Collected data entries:
::::
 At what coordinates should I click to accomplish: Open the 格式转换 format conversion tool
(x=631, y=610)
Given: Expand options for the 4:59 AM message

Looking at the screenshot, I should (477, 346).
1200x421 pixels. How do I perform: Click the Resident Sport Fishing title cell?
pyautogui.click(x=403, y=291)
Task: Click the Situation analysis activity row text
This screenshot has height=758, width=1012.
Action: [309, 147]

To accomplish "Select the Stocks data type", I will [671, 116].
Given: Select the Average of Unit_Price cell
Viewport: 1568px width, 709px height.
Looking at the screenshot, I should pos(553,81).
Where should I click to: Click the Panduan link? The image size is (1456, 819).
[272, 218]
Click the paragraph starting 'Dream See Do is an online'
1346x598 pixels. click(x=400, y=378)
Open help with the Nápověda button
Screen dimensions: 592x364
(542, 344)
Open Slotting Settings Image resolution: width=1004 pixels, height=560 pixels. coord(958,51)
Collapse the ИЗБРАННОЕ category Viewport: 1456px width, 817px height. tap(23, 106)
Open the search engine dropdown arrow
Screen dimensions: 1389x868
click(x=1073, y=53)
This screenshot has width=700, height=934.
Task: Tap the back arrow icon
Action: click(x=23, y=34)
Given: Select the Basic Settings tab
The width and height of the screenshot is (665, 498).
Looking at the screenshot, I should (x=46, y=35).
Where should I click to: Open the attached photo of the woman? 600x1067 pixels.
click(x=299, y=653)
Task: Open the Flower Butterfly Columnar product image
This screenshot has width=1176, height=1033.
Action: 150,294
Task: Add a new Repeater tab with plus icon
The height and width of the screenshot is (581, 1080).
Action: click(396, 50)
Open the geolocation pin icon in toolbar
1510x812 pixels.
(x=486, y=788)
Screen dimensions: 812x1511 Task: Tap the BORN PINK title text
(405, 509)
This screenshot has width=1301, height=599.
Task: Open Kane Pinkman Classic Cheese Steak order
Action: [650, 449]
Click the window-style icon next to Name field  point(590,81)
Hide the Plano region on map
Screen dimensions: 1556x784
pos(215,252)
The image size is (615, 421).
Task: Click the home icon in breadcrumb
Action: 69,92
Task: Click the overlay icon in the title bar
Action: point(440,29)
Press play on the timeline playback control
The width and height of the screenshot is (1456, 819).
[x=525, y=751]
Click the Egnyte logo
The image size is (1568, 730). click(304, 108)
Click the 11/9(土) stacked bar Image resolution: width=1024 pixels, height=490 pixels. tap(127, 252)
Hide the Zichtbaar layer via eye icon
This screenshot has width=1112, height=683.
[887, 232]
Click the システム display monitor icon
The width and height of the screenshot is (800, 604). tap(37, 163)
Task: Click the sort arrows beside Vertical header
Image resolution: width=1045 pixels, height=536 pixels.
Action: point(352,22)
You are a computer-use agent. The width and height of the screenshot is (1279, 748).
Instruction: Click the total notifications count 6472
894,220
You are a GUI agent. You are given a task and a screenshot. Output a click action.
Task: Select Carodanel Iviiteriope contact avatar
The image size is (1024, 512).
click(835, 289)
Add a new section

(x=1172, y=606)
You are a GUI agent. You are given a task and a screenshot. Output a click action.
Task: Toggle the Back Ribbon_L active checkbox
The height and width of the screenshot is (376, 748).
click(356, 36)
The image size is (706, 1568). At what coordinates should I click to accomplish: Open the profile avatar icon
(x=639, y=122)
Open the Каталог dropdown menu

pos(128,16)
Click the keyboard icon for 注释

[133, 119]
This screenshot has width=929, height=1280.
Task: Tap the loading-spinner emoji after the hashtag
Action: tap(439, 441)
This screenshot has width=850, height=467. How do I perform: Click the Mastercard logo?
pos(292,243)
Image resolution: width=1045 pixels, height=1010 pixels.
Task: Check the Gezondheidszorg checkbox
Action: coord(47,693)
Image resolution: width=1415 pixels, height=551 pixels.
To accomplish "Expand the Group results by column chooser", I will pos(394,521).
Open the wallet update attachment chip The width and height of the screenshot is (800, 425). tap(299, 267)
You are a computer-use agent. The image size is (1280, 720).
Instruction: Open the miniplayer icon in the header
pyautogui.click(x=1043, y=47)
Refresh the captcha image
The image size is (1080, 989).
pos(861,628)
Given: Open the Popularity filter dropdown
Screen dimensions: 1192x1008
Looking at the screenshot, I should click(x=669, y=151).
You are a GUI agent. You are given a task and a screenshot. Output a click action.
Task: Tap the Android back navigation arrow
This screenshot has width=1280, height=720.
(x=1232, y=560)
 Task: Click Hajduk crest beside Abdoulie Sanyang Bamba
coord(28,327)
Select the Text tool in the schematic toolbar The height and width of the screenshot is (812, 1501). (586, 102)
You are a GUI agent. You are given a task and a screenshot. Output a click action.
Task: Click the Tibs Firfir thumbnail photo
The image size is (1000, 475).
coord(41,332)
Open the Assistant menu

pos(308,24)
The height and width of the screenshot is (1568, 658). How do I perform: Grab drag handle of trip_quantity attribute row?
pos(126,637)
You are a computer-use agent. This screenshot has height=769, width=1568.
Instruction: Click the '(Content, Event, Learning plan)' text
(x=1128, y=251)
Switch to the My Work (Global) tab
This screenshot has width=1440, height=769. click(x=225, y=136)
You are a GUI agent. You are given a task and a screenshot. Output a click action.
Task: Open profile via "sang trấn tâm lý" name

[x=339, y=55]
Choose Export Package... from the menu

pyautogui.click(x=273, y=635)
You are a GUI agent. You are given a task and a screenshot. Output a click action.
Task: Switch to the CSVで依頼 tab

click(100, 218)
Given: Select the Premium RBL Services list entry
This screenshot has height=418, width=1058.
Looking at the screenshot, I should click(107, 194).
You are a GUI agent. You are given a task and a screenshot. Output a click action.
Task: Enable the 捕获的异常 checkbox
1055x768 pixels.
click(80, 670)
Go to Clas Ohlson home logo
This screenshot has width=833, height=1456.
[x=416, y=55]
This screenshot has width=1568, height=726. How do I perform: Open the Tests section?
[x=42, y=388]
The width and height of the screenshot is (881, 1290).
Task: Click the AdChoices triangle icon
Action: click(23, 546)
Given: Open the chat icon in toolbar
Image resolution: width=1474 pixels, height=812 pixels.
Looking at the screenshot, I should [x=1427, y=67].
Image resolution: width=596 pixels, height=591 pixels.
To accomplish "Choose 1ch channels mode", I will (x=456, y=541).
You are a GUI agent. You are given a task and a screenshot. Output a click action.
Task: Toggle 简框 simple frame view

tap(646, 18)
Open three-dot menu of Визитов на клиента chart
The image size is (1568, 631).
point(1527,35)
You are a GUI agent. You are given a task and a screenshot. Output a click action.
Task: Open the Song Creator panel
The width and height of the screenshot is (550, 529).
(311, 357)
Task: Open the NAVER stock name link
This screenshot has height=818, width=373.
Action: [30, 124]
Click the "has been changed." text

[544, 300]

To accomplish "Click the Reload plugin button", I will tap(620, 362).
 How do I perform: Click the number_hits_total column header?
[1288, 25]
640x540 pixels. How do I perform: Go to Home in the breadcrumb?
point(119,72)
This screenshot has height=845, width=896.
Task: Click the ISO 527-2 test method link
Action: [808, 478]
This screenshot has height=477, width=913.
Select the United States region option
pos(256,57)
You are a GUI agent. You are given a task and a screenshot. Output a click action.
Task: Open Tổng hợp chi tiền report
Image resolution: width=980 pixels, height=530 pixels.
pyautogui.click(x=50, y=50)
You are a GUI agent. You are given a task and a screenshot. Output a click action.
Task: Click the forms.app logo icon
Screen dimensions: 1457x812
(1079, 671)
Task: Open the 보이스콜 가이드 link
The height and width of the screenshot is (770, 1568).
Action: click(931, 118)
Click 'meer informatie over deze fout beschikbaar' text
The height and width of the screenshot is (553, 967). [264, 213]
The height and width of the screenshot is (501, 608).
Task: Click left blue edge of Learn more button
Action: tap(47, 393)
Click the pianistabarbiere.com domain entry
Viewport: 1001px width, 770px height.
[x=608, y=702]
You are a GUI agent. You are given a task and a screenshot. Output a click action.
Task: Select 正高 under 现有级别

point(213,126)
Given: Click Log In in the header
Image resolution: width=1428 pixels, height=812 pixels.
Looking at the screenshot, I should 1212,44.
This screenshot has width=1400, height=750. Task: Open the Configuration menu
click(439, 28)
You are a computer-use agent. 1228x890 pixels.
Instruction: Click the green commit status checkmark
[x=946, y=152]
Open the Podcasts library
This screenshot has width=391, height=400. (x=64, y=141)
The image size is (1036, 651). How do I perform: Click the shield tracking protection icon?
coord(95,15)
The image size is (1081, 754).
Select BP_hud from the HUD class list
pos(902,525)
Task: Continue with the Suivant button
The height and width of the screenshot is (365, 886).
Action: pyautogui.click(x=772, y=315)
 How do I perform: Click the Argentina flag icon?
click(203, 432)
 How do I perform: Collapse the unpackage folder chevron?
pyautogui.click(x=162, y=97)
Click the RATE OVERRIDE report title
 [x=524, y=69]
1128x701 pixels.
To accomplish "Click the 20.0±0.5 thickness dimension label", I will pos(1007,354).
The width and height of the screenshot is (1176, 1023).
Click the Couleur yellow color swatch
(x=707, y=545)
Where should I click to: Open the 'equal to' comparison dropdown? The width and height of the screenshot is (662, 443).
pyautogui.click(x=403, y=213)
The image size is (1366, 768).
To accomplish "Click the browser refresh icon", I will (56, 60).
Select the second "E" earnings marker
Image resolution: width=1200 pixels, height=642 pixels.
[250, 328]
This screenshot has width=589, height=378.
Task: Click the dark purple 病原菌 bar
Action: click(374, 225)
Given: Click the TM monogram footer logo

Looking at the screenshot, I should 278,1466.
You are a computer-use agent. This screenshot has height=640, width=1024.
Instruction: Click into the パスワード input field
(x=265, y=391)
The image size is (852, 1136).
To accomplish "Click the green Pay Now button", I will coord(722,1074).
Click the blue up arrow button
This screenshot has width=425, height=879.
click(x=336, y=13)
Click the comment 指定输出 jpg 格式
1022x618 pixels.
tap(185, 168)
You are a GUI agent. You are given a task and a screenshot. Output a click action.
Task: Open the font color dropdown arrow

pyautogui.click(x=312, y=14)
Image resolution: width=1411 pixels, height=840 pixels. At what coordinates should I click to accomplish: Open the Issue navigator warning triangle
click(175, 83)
::::
● Work item: Set down only the lines above that fall between the line holding "Add a new section" and the line holding "Task: Tap the Android back navigation arrow", inclusive, keeping each exact.

● Task output:
Add a new section

(x=1172, y=606)
You are a GUI agent. You are given a task and a screenshot. Output a click action.
Task: Toggle the Back Ribbon_L active checkbox
The height and width of the screenshot is (376, 748).
click(356, 36)
The image size is (706, 1568). At what coordinates should I click to accomplish: Open the profile avatar icon
(x=639, y=122)
Open the Каталог dropdown menu

pos(128,16)
Click the keyboard icon for 注释

[133, 119]
This screenshot has width=929, height=1280.
Task: Tap the loading-spinner emoji after the hashtag
Action: tap(439, 441)
This screenshot has width=850, height=467. How do I perform: Click the Mastercard logo?
pos(292,243)
Image resolution: width=1045 pixels, height=1010 pixels.
Task: Check the Gezondheidszorg checkbox
Action: coord(47,693)
Image resolution: width=1415 pixels, height=551 pixels.
To accomplish "Expand the Group results by column chooser", I will pos(394,521).
Open the wallet update attachment chip The width and height of the screenshot is (800, 425). tap(299, 267)
You are a computer-use agent. The image size is (1280, 720).
Instruction: Open the miniplayer icon in the header
pyautogui.click(x=1043, y=47)
Refresh the captcha image
The image size is (1080, 989).
pos(861,628)
Given: Open the Popularity filter dropdown
Screen dimensions: 1192x1008
Looking at the screenshot, I should click(x=669, y=151).
You are a GUI agent. You are given a task and a screenshot. Output a click action.
Task: Tap the Android back navigation arrow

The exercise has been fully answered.